Regents approved a measure that sends a four-pronged message to lawmakers: Substantially reduce the cuts, grant the System operating flexibility either through the public authority or changes to state law, provide it with a dedicated funding stream and approve changes that allow the System to implement greater operating flexibilities.
Regents and chancellors from throughout the 26-campus system vowed to fight back against what would be the largest two-year state funding cut in its history. The cut comes on the heels of major state cuts to the System in five of the last six budget cycles spanning Democratic and Republican administrations.
“It’s been cut, cut, cut and now this enormous hatchet job,” said Regent Margaret Farrow, a former Republican lawmaker and lieutenant governor.
UW System President Ray Cross, who has expressed strong support for the proposed public authority model, told his colleagues that the “vast majority” of legislators have acknowledged that the cuts are too big and will work with System leaders to reduce them.

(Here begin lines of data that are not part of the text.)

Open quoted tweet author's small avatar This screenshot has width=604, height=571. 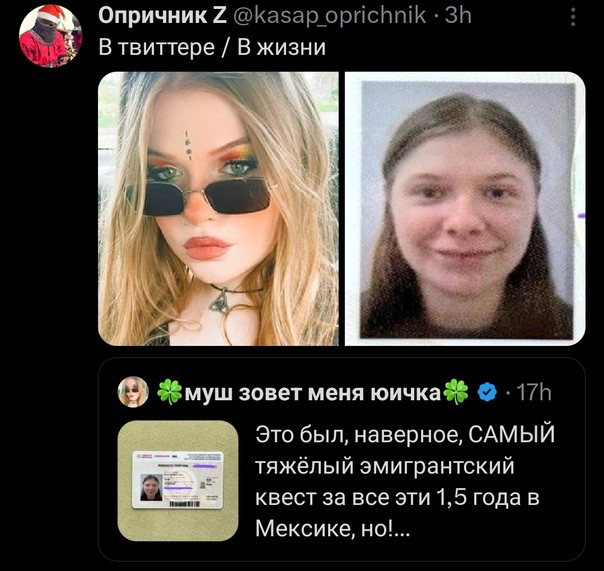point(133,392)
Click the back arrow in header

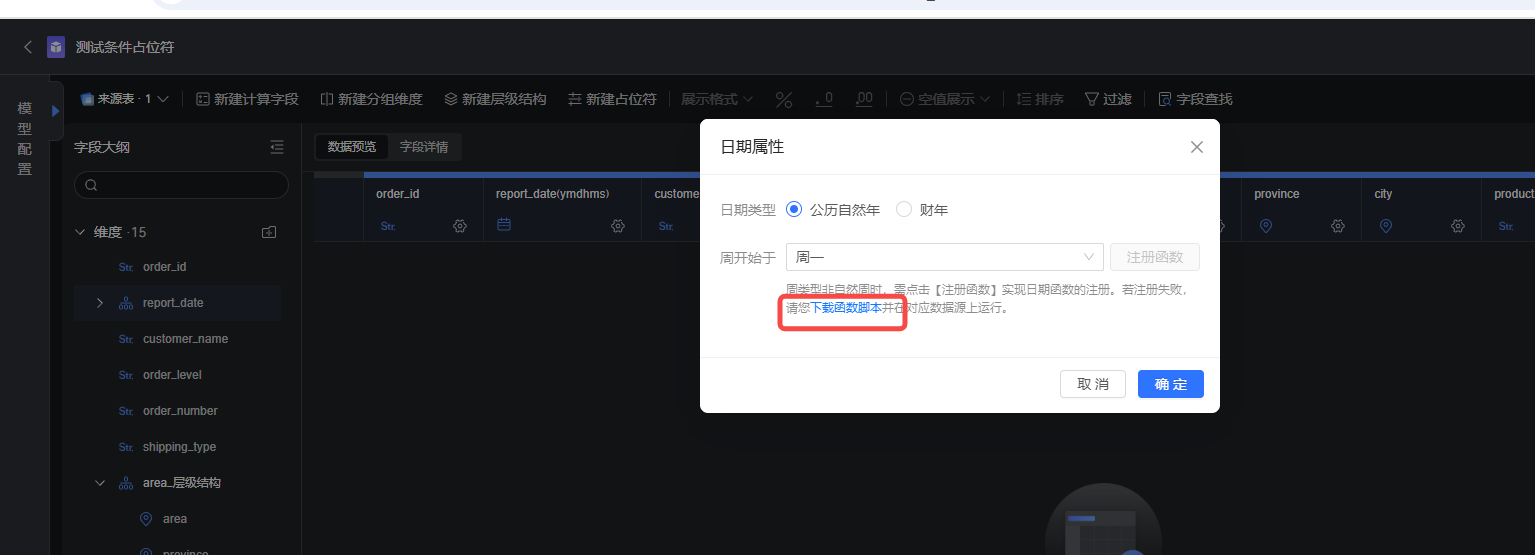[x=28, y=47]
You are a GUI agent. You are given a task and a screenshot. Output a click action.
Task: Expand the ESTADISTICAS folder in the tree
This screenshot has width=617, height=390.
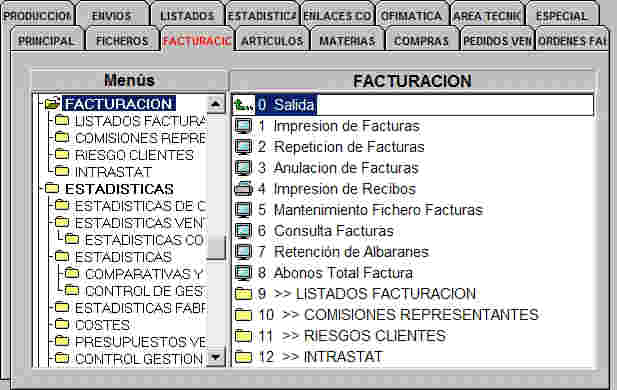(x=119, y=189)
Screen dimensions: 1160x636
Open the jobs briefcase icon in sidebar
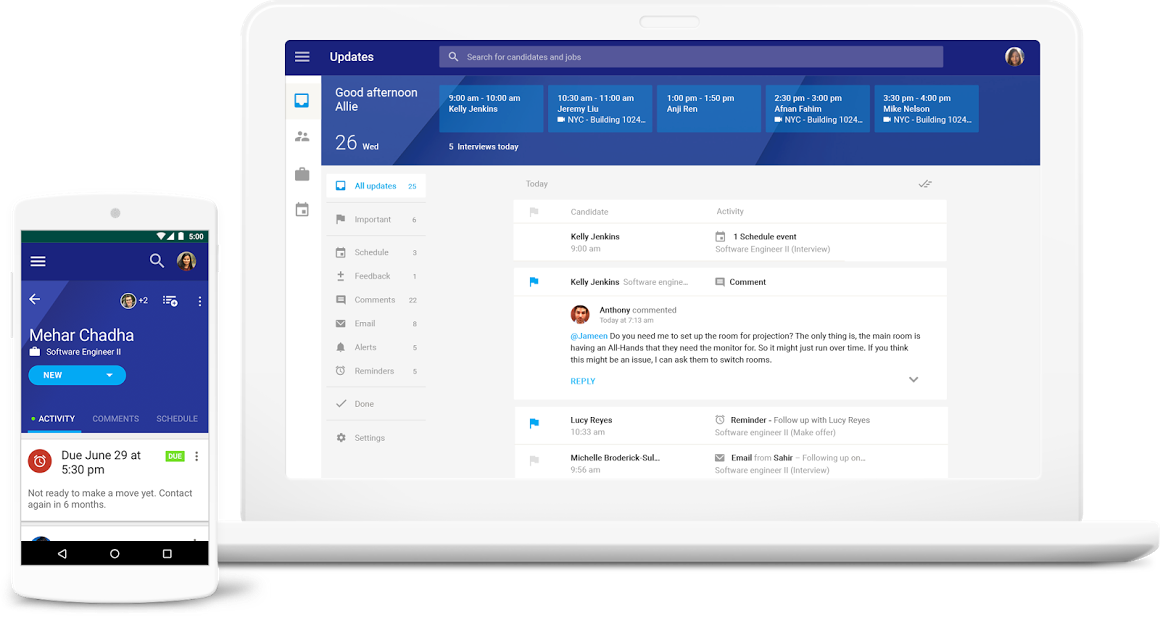click(302, 175)
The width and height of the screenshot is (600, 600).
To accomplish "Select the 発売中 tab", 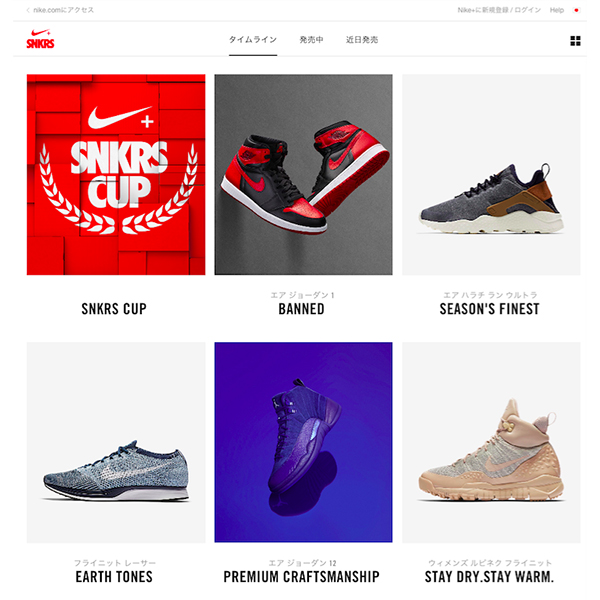I will 311,40.
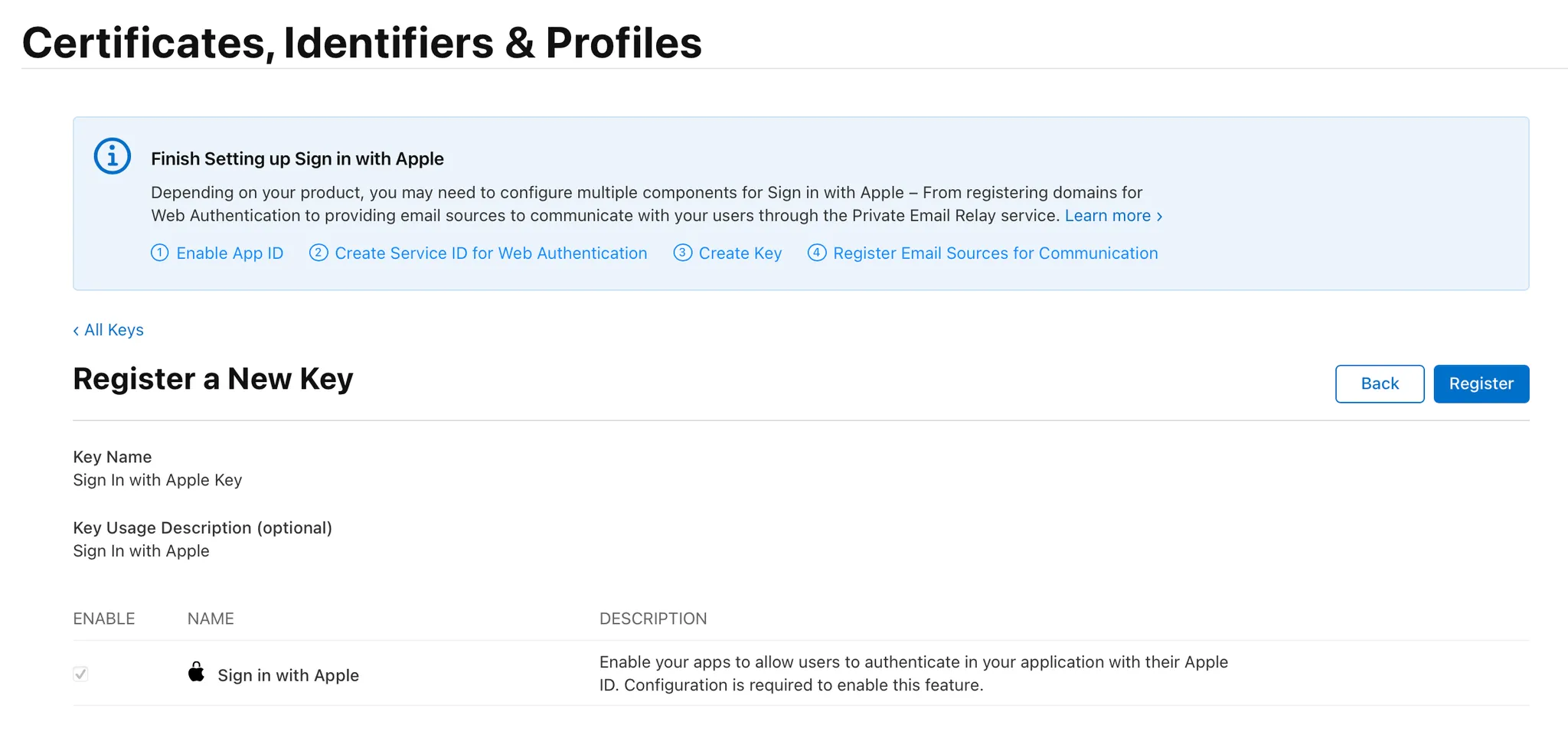Go to the Create Key step
The image size is (1568, 754).
[x=740, y=253]
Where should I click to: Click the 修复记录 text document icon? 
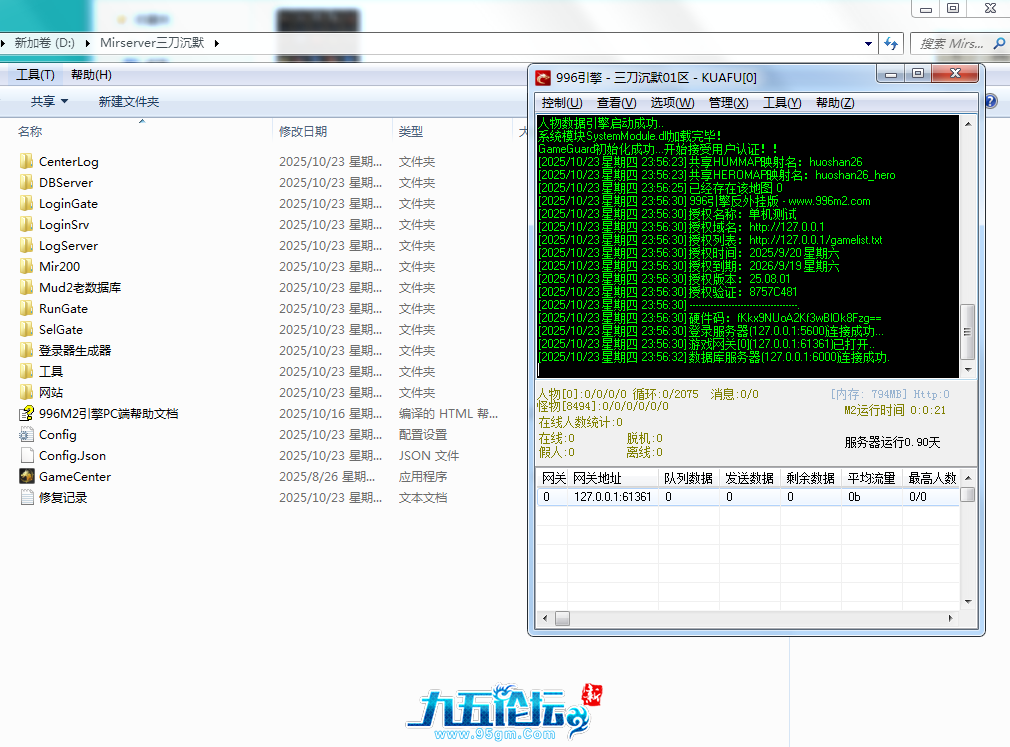click(27, 498)
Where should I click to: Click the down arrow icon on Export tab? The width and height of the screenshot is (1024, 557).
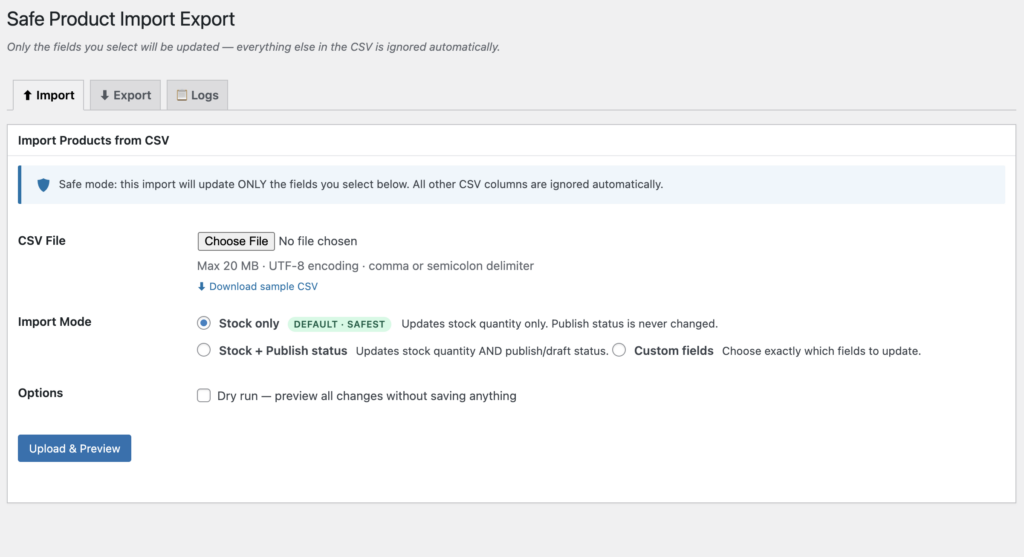[105, 96]
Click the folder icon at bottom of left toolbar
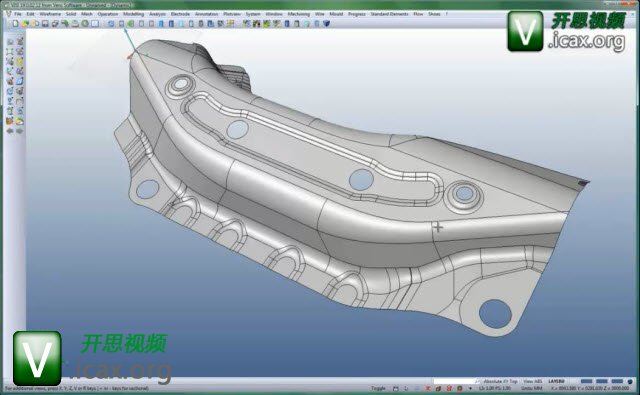 20,121
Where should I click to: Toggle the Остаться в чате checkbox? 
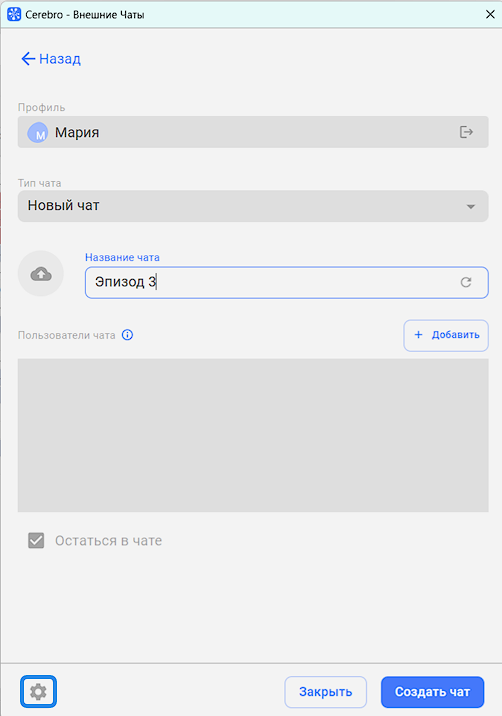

System financial chief David Miller said the cuts will actually add up to more like $346 million over two years when other line-item cuts are included. The budget calls for $24 million in additional cuts to fund fringe benefits for employees, for example. Cross said the savings the System would gain by not being tethered to state control — about $15 million a year — are hardly enough to offset the proposed cuts.
Sitting at the same table with Regents, chancellors from throughout the System (minus UW-Madison’s Rebecca Blank) said the cuts would mean job losses — UW-Milwaukee Chancellor Mark Mone predicted cuts of 200 to 300 positions at his campus — in addition to fewer full-time faculty, more adjuncts and bigger class sizes.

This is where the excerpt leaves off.